Week of February 5
The Living Room: When Your Heart Needs a Father
by Max Lucado
"Our Father who is in heaven …" With these words Jesus escorts us into the Great House of God. Shall we follow him? There is so much to see. Every room reveals his heart, every stop will soothe your soul. And no room is as essential as this one we enter first. Walk behind him as he leads us into God's living room.
Sit in the chair that was made for you and warm your hands by the fire which never fades. Take time to look at the framed photos and find yours. Be sure to pick up the scrapbook and find the story of your life. But please, before any of that, stand at the mantle and study the painting which hangs above it.
Your Father treasures the portrait.
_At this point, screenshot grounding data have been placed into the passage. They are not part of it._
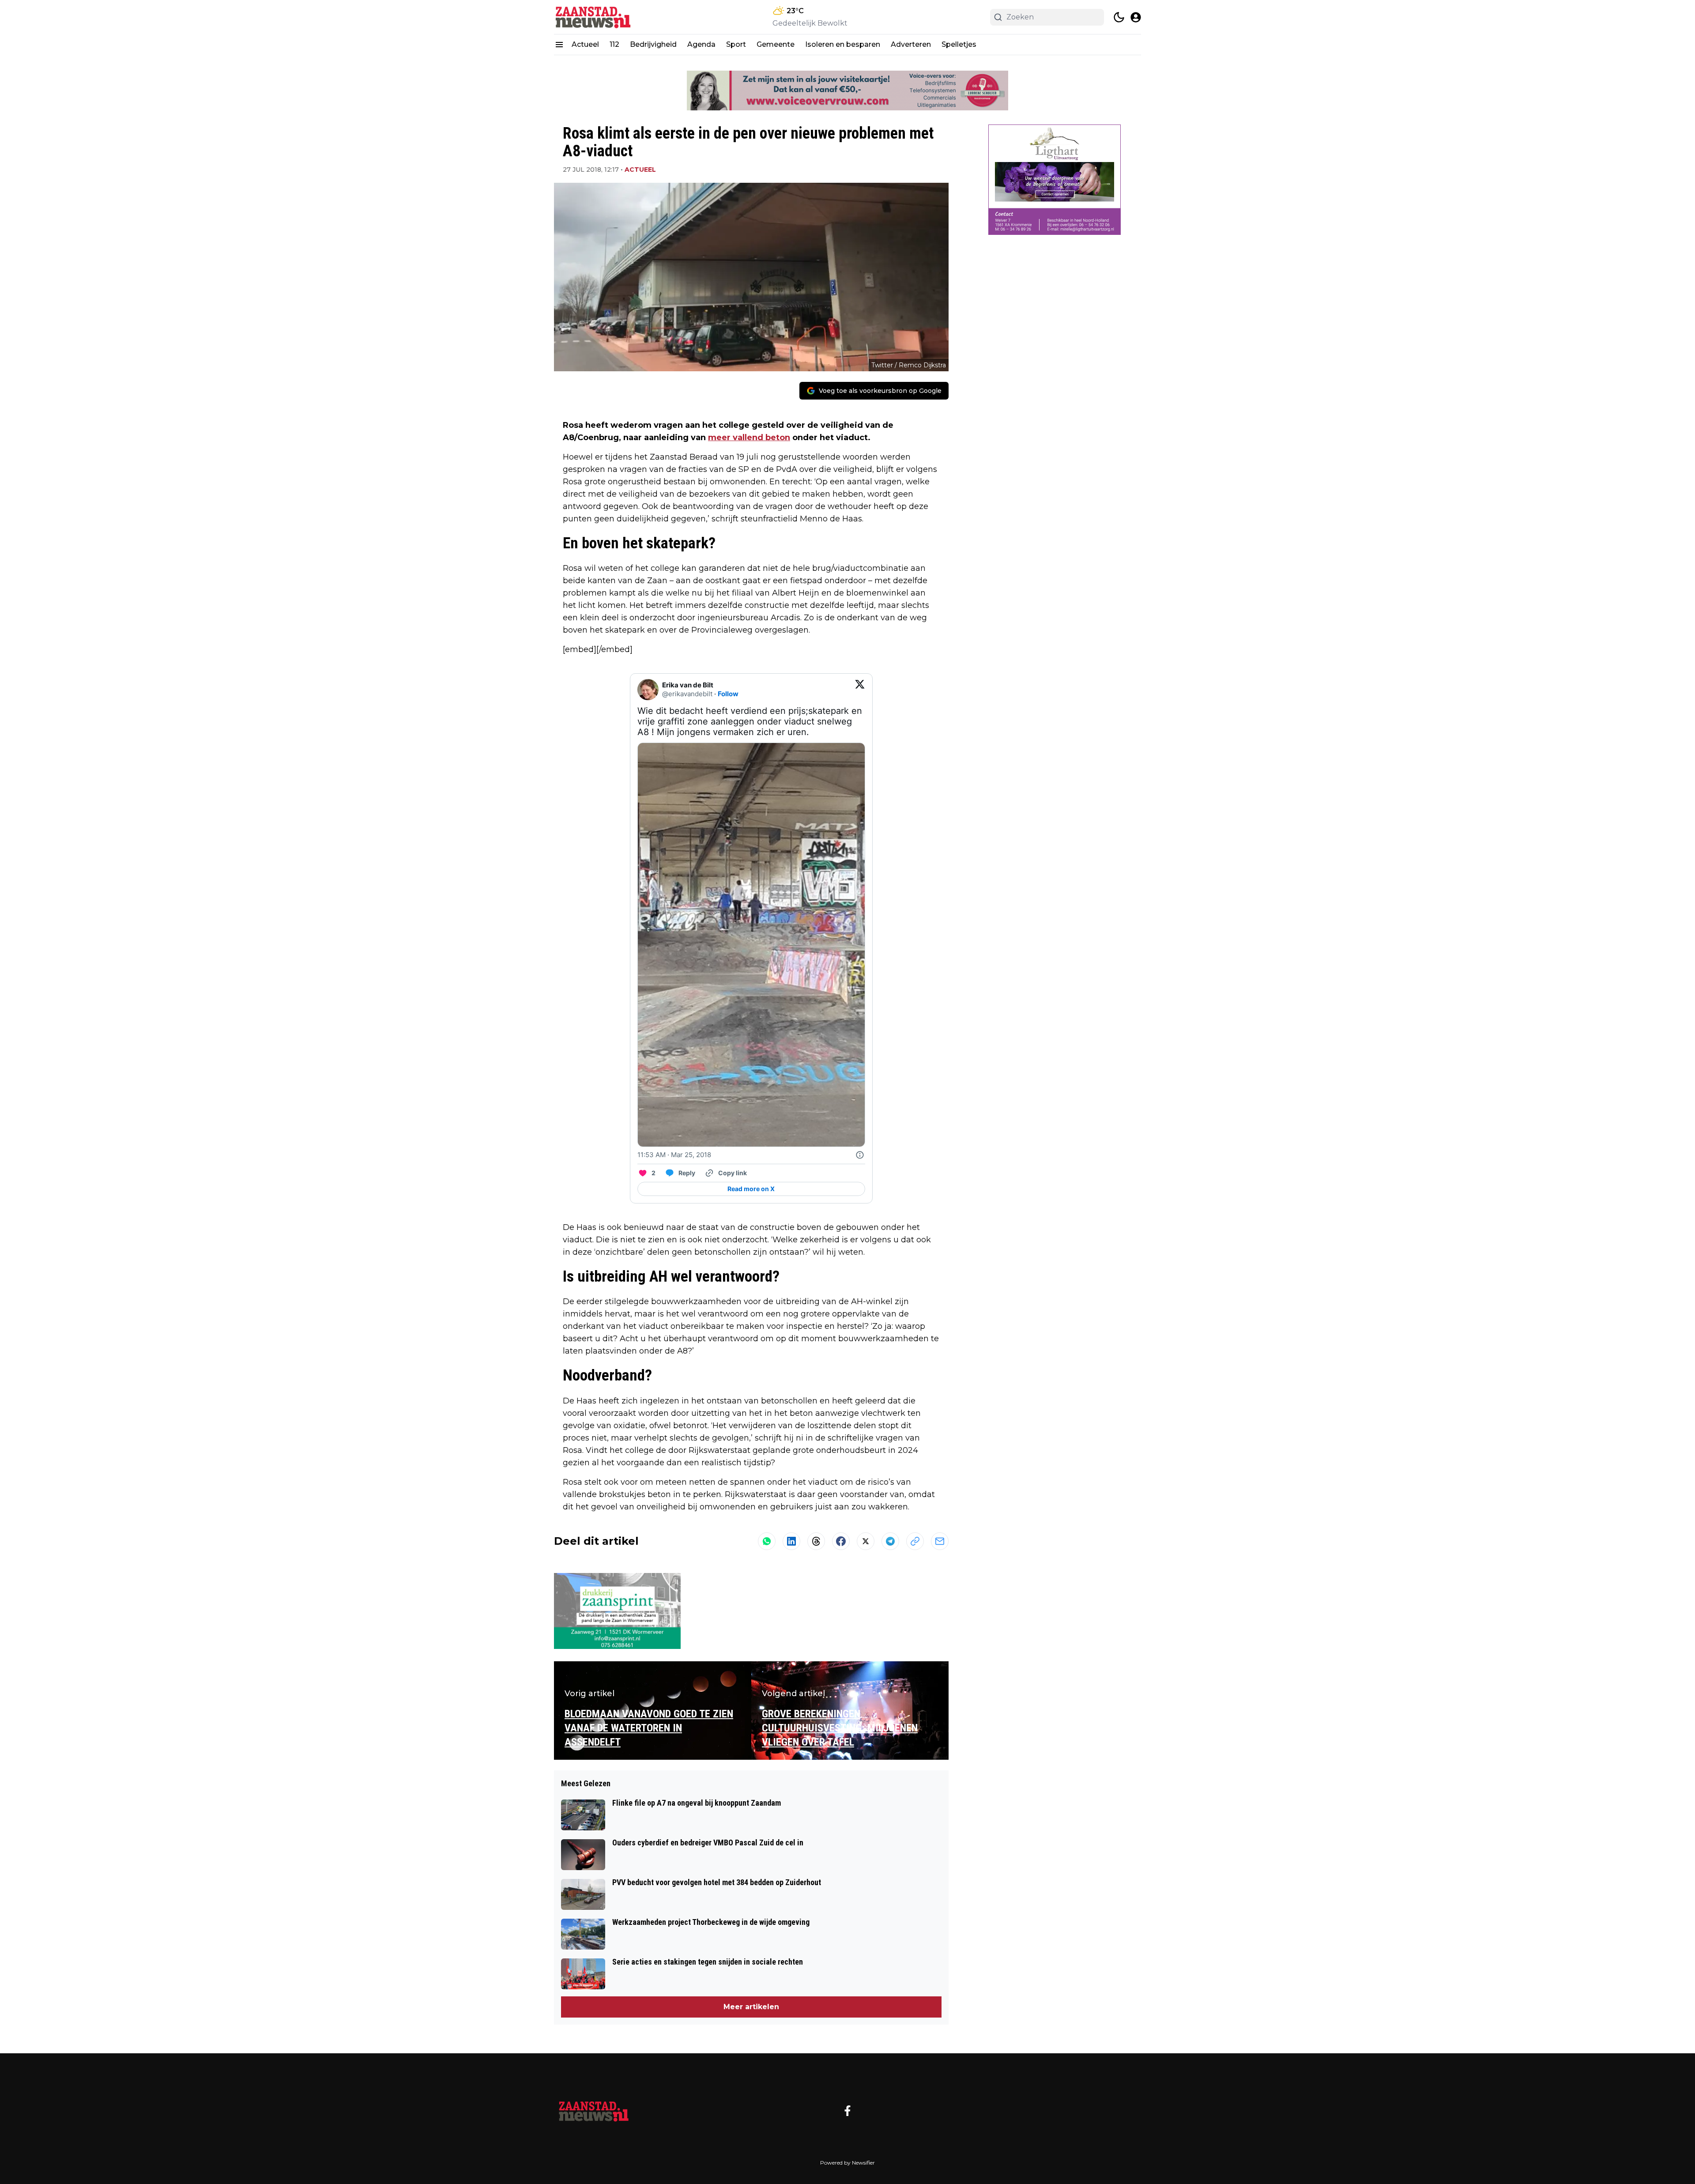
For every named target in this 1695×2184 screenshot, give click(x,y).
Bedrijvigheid (653, 44)
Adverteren (911, 44)
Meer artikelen (751, 2007)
He has hung it where all can see.
Stand before it a thousand times and each gaze is as fresh as the first. Let a million look at the canvas and each one will see himself. And each will be right.
Captured in the portrait is a tender scene of a father and a son. Behind them is a great house on a hill. Beneath their feet is a narrow path. Down from the house the father has run. Up the trail the son has trudged. The two have met, here, at the gate.
We can't see the face of the son; it's buried in the chest of his father. No, we can't see his face, but we can see his tattered robe and stringy hair. We can see the mud on the back of his legs, the filth on his shoulders and the empty purse on the ground. At one time the purse was full of money. At one time the boy was full of pride. But that was a dozen taverns ago. Now both the purse and the pride are depleted. The prodigal offers no gift or explanation. All he offers is the smell of pigs and a rehearsed apology: "Father, I have sinned against God and done wrong to you. I am no longer worthy to be called your son" (Luke 15:21).
He feels unworthy of his birthright. "Demote me. Punish me. Take my name off the mailbox and my initials off the family tree. I am willing to give up my place at your table." The boy is content to be a hired hand. There is only one problem. Though the boy is willing to stop being a son, the father is not willing to stop being a father.
Though we can't see the boy's face in the painting, we can't miss the father's. Look at the tears glistening on the leathered cheeks, the smile shining through the silver beard. One arm holds the boy up so he won't fall, the other holds the boy close so he won't doubt.
"Hurry!" he shouts. "Bring the best clothes and put them on him. Also, put a ring on his finger and sandals on his feet. And get our fat calf and kill it so we can have a feast and celebrate. My son was dead, but now he is alive again! He was lost but now he is found!" (Luke 15:22-24).
How these words must have stunned the young man, "My son was dead …" He thought he'd lost his place in the home. After all, didn't he abandon his father? Didn't he waste his inheritance? The boy assumed he had forfeited his privilege to sonship. The father, however, doesn't give up that easily. In his mind, his son is still a son. The child may have been out of the house, but he was never out of his father's heart. He may have left the table, but he never left the family. Don't miss the message here. You may be willing to stop being God's child. But God is not willing to stop being your Father.